Not all of the “Europe Confidential” tales came from “The Lives of Harry Lime,” but having been tipped off to a couple of similarities, I’ve been working my way through the Internet Archive collections of both programs to see what I can find.
In this episode, as usual, the main change is the addition of the Paris-based American newspaper-reporter character, Mike Connoy, played by Canadian-English actor Lionel Murton. The trick to the adaptations was to work around the character flaws in Welles’ scoundrel of an anti-hero, Harry Lime — who had been reincarnated in the radio series of prequels to “The Third Man,” the film that established — and killed-off — the character.
What do confidence-man Harry Lime and upstanding American foreign correspondent Connoy have in common this time? The unnamed adapters of the scripts used a variety of “rewrite” approaches to create the new stories, from scrubbing the ethics of the double-dealing Lime character to making the whole plot an as-told-to anecdote with the reporter-storyteller as a simple frame for the adventures of a rascal something like Harry Lime.

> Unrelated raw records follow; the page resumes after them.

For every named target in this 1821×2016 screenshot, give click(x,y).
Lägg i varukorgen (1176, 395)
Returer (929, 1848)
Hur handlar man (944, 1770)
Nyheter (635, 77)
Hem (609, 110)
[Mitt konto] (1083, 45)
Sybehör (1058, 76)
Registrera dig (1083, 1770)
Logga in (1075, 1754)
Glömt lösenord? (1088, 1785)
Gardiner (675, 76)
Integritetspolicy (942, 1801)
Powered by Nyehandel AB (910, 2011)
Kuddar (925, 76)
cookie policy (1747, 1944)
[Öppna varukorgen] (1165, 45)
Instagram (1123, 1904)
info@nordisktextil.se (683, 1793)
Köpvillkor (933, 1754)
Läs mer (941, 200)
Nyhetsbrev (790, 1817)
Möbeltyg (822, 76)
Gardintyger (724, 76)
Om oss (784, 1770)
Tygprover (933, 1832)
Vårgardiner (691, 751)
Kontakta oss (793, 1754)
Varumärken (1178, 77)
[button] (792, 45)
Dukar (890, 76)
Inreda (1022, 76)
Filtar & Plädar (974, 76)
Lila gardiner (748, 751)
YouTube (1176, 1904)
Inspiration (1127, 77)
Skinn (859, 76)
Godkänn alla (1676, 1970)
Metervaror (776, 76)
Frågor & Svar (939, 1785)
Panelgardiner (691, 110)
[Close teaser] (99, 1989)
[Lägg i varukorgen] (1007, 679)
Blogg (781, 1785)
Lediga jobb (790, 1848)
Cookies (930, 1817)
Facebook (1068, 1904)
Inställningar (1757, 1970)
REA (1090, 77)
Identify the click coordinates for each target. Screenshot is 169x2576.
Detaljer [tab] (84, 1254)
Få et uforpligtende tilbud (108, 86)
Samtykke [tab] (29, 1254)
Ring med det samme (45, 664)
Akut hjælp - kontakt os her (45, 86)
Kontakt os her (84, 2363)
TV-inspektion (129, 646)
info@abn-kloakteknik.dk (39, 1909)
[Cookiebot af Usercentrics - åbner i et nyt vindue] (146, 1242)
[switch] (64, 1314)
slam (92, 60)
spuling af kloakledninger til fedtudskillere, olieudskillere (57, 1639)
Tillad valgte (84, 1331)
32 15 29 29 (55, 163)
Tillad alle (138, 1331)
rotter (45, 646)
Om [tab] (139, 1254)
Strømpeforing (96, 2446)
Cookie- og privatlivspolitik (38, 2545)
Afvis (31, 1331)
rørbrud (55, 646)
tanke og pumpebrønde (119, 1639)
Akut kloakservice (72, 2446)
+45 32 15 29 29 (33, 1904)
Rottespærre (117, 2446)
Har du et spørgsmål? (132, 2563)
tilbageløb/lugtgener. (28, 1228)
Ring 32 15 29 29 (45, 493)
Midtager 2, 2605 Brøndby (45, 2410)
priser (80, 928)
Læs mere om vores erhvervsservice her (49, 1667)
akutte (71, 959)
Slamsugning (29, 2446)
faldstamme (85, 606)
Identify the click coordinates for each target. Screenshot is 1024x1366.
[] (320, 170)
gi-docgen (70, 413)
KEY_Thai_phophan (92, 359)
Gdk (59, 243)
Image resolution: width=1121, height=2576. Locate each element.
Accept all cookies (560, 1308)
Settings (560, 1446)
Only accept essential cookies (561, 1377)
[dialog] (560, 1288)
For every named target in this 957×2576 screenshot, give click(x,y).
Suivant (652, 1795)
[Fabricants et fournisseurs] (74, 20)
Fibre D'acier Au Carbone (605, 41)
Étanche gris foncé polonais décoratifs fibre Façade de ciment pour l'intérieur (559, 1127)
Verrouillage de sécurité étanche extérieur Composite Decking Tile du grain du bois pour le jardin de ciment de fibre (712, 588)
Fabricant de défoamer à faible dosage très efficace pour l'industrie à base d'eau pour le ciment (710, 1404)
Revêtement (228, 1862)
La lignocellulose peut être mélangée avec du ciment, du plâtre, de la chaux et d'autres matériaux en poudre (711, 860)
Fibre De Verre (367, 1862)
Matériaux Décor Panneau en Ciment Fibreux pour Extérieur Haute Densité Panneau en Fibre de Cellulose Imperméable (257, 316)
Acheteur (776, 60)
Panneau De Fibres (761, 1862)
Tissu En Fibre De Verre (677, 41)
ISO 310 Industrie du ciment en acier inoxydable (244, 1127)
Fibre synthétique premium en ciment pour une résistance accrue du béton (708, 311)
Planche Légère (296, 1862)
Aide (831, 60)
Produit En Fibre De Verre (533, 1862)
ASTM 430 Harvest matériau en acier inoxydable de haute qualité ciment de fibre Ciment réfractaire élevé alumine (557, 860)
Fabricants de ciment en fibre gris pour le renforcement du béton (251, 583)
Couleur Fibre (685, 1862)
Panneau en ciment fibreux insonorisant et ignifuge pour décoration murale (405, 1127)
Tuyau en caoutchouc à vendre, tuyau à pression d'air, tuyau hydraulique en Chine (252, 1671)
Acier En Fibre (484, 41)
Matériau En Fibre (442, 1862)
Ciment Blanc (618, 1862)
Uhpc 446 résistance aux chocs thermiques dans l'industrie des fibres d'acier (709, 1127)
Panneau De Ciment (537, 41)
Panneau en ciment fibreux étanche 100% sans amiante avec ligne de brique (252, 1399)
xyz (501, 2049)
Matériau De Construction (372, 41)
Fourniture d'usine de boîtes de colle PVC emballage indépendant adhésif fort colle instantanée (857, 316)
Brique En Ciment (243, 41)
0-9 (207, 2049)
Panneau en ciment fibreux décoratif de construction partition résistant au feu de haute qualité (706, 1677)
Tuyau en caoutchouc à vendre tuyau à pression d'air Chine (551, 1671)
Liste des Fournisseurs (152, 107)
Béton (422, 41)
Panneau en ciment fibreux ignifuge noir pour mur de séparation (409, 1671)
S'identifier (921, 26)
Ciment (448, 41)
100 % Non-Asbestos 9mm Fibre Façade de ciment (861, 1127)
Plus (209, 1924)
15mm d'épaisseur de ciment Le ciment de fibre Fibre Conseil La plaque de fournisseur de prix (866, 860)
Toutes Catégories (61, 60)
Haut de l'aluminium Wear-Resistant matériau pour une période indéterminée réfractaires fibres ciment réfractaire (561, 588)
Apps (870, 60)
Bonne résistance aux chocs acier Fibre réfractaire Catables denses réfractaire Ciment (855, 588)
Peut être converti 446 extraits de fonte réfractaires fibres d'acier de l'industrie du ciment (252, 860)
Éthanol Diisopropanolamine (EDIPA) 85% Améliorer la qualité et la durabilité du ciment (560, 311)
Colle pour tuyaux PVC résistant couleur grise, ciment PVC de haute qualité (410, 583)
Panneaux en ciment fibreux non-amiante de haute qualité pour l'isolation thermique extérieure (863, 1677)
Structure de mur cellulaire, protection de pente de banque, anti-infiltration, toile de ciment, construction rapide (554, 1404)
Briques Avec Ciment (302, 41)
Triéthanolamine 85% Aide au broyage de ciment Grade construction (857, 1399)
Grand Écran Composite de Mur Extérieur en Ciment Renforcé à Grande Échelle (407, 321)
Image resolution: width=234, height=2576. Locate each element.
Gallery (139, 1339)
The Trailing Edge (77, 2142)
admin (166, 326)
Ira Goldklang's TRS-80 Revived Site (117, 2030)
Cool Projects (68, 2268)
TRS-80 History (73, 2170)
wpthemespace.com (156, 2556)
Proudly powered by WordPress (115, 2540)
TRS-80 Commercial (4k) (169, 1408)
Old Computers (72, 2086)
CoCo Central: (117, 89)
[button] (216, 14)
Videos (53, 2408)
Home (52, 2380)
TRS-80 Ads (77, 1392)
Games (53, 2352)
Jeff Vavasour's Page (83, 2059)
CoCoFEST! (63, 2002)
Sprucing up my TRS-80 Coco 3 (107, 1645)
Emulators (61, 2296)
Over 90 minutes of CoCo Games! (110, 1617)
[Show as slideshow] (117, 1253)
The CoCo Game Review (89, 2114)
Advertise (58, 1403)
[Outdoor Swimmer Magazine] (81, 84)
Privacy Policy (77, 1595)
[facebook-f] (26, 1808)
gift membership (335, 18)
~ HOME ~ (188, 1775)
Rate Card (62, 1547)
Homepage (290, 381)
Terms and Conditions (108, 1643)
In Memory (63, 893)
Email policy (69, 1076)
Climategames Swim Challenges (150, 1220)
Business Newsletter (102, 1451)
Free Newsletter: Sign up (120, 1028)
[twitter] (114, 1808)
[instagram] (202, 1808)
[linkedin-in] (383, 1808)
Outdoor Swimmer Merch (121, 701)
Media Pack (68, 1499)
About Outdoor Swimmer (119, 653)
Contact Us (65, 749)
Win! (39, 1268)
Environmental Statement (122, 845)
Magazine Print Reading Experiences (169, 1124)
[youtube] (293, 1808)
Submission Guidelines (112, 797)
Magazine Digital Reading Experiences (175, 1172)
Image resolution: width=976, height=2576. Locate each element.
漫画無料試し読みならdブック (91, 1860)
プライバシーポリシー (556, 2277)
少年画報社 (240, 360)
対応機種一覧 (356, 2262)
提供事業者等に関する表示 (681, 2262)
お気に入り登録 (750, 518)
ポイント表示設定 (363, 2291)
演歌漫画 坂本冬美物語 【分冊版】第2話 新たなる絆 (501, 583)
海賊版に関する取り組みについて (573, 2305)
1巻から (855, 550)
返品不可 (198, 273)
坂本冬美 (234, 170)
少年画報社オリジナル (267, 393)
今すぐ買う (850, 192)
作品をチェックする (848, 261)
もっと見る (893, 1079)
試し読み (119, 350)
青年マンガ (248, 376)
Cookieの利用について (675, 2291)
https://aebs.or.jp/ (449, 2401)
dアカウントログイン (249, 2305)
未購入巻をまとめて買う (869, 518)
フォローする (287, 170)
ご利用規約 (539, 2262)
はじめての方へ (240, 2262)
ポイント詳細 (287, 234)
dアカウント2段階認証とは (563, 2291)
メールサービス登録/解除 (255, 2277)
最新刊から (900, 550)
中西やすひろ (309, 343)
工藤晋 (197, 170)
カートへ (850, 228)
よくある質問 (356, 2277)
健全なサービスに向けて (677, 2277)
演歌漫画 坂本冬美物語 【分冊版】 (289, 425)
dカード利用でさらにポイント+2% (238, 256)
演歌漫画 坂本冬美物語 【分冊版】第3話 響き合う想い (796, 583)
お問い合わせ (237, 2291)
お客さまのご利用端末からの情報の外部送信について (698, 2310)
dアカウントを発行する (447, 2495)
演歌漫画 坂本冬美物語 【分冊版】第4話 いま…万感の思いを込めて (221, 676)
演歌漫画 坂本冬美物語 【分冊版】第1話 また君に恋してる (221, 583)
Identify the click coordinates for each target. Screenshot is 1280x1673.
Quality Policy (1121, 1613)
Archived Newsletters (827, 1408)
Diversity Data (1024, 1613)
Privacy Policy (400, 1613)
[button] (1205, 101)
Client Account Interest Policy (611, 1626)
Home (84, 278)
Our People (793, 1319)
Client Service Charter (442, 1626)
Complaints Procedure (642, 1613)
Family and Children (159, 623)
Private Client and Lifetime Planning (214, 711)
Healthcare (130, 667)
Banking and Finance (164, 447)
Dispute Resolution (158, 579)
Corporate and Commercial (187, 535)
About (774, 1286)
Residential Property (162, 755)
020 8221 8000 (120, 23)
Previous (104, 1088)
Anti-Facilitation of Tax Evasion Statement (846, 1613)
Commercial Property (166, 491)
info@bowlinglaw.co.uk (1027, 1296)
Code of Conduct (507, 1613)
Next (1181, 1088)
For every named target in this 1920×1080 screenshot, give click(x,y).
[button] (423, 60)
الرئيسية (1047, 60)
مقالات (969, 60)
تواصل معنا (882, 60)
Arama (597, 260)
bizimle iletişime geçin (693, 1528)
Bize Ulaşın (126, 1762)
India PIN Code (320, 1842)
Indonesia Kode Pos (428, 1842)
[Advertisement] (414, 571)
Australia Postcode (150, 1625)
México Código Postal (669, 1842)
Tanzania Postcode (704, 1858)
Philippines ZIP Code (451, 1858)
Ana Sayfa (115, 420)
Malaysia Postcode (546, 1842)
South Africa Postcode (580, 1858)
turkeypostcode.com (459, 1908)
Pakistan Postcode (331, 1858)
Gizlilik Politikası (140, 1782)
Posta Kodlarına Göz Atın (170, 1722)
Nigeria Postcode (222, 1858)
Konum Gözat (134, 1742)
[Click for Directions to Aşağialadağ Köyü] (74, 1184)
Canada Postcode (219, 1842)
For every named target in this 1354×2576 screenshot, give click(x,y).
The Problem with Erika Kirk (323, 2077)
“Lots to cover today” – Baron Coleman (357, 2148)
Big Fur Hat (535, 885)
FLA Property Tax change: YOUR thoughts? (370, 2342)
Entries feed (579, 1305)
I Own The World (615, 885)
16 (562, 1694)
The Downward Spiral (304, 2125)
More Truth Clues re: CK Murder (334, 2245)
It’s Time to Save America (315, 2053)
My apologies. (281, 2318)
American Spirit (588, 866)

This “Violets, Sweet Violets” adaptation is more direct: The reporter goes under cover, pretending to be a character who is a lot like Harry Lime. Once that impersonation is explained, the second program can pick up whole blocks of dialogue from the original, starting with the violet-seller conversation about five minutes into the “Europe Confidential” recording. It is fascinating to hear the same lines delivered by different actors. I wonder if Murton and Welles ever met, or even knew about the script recycling.
As always, Lime’s motivation is to somehow make himself wealthy, while Connoy — true American journalist — is simply after a story (and, presumably, whatever fame and fortune it might bring). In this case, he has to pretend he’s only in it for the money.
On another level, the con-man and the reporter do have a few things in common. Both have to be quick-witted and charming, good at persuading people to talk — literally getting their confidence. Connoy is after facts and solutions to mysteries, such as finding the smuggler. Lime wants the same information, but his goal is to steal a good part of the smuggling business.
I’ll have to take a full inventory of “Europe Confidential” episodes to see how often the radio series producer’s rewrite crew used this trick of having the reporter impersonate a Lime-like character.
Meanwhile, as part of the revision other characters’ names and portrayals are changed drastically, including a cliche-ridden Chinese character with a bad accent in “The Lives of Harry Lime,” who becomes a Scotsman with a bad accent instead. The biggest cliche is neither journalist nor ethnic minority, though; it’s the chief smuggler — who gets a hook, a parrot, buckets of grog and an accent like Long John Silver from “Treasure Island.” Arrr.
The original Lime episode from 1952 is titled “Violets, Sweet Violets” in the Internet Archive collection of “The Lives of Harry Lime” MP3s.
Like his predecessor, Lime, Connoy makes his contacts with the gang of smugglers through an innocent old street-seller of flowers, the violets of the title. He plies her with liquor, as does Lime — but the reporter treats her more sympathetically at the end — and you can picture him using her and a bunch of violets as a frame for his newspaper story.
The Archive collection of Europe Confidential has the revised “Violets” broadcast under its collector’s title, “The Spaniard Affair.” (Jim McCuaig, the collector who made the MP3 files from original transcription discs, tells me he had no scripts or other information to establish original titles or authorship, just episode numbers.)
As the story nears its climax and police ultimately nab Connoy (as they did Lime), the reporter has one alibi Lime didn’t try in the same situation: admitting to be a reporter who wasn’t really trying to take over the smuggling racket.
With World War II farther in the past, the adaptation adjusted the time period of the story with major political and dramatic ramifictions. Welles’ story is a flashback to the early years of World War II in German-occupied Marseilles, which adds a Nazi villain to the story, along with the pirate-like smuggler and a police officer, and the smuggled goods include war-time contraband. For Connoy’s story set in the 1950s, we have the same location, but in post-war years, so we leave Nazis behind and settle for the pirate and a more mundane corrupt official as Connoy’s foes.
In another departure for both characters, these two men of words — Lime the silver-tongued con-man and Connoy the equally well-scripted reporter — have to use their fists in this story. They both appear to be equally skilled — taking on a dangerous character — the one with a hook.